Goal:
Return every line of the records below that contains the word "Click".

(Entries on locating words and elements)
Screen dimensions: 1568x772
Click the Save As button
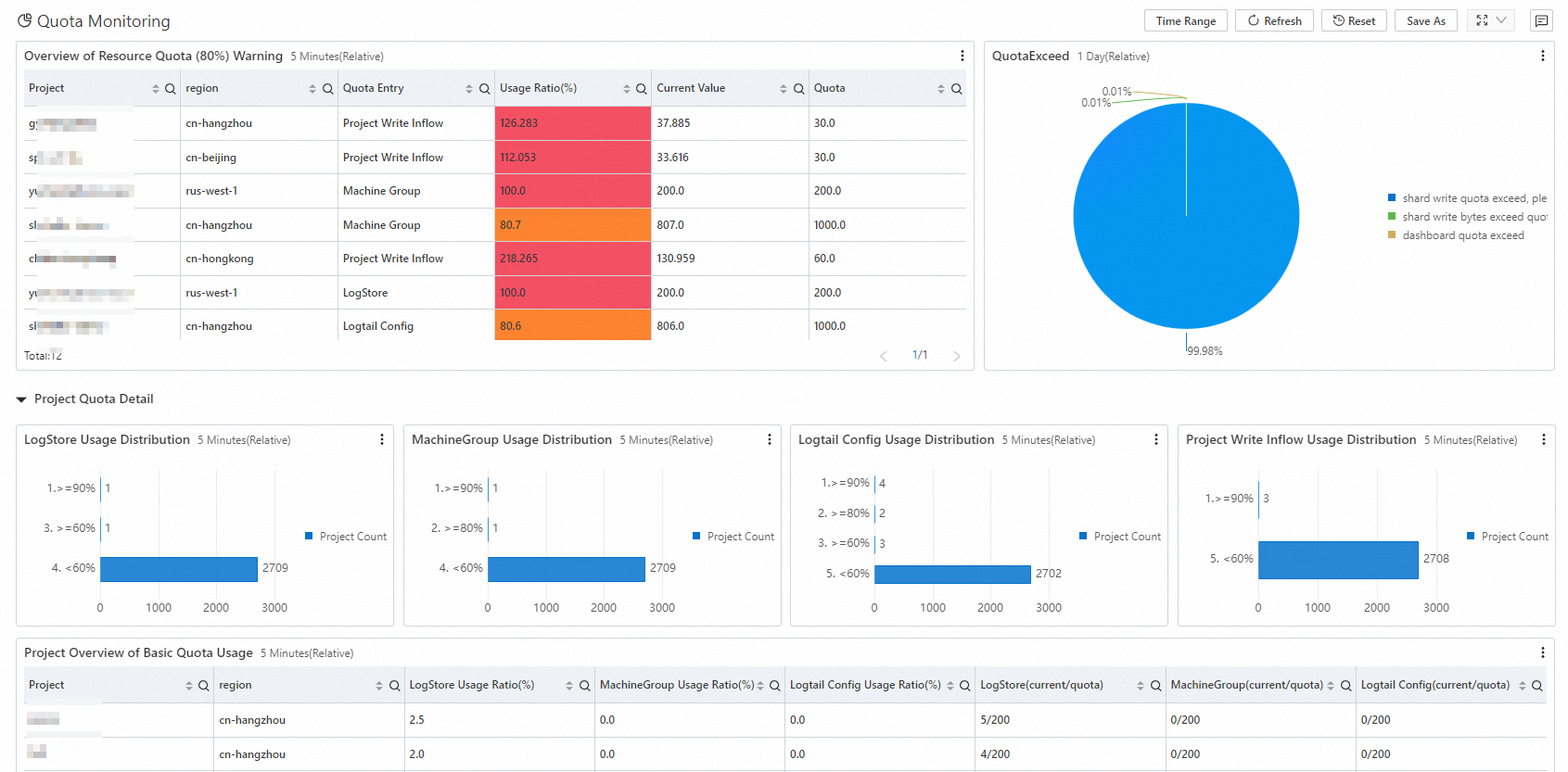point(1425,20)
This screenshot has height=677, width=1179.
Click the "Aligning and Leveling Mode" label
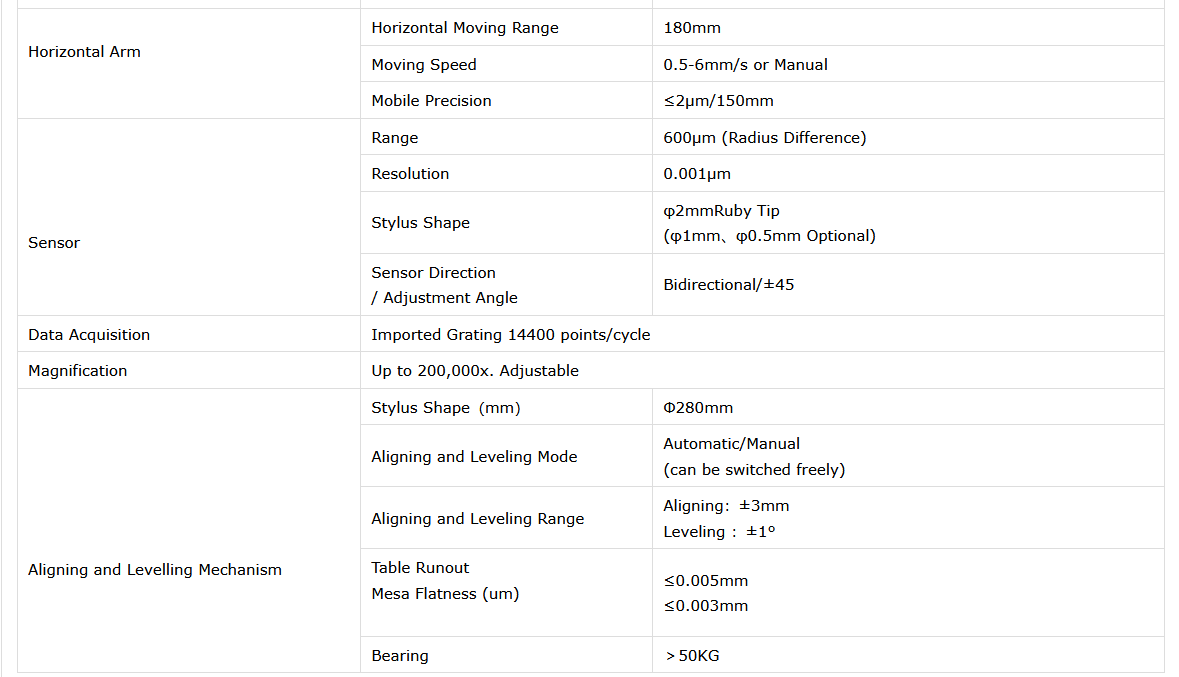tap(474, 457)
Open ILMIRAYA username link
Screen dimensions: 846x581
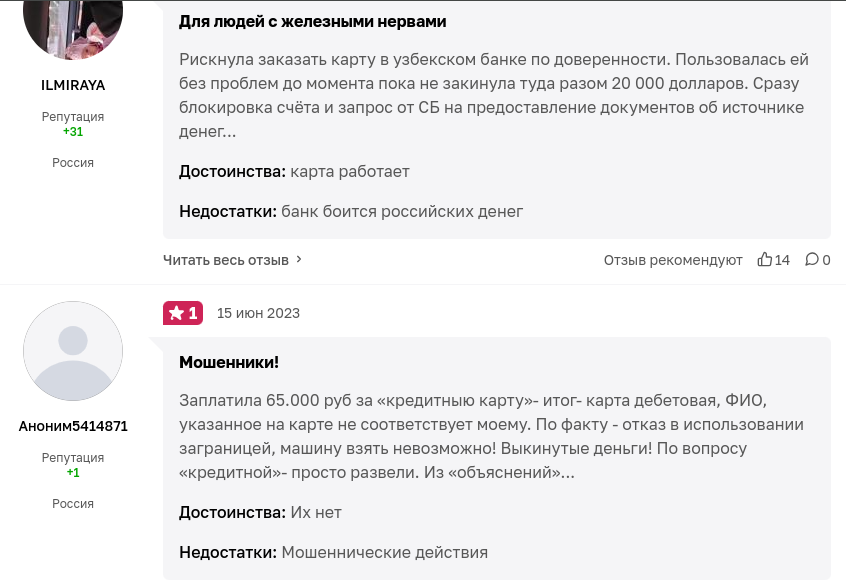[73, 85]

Output of the exercise:
Click the Save As button
Click the "Aligning and Leveling Mode" label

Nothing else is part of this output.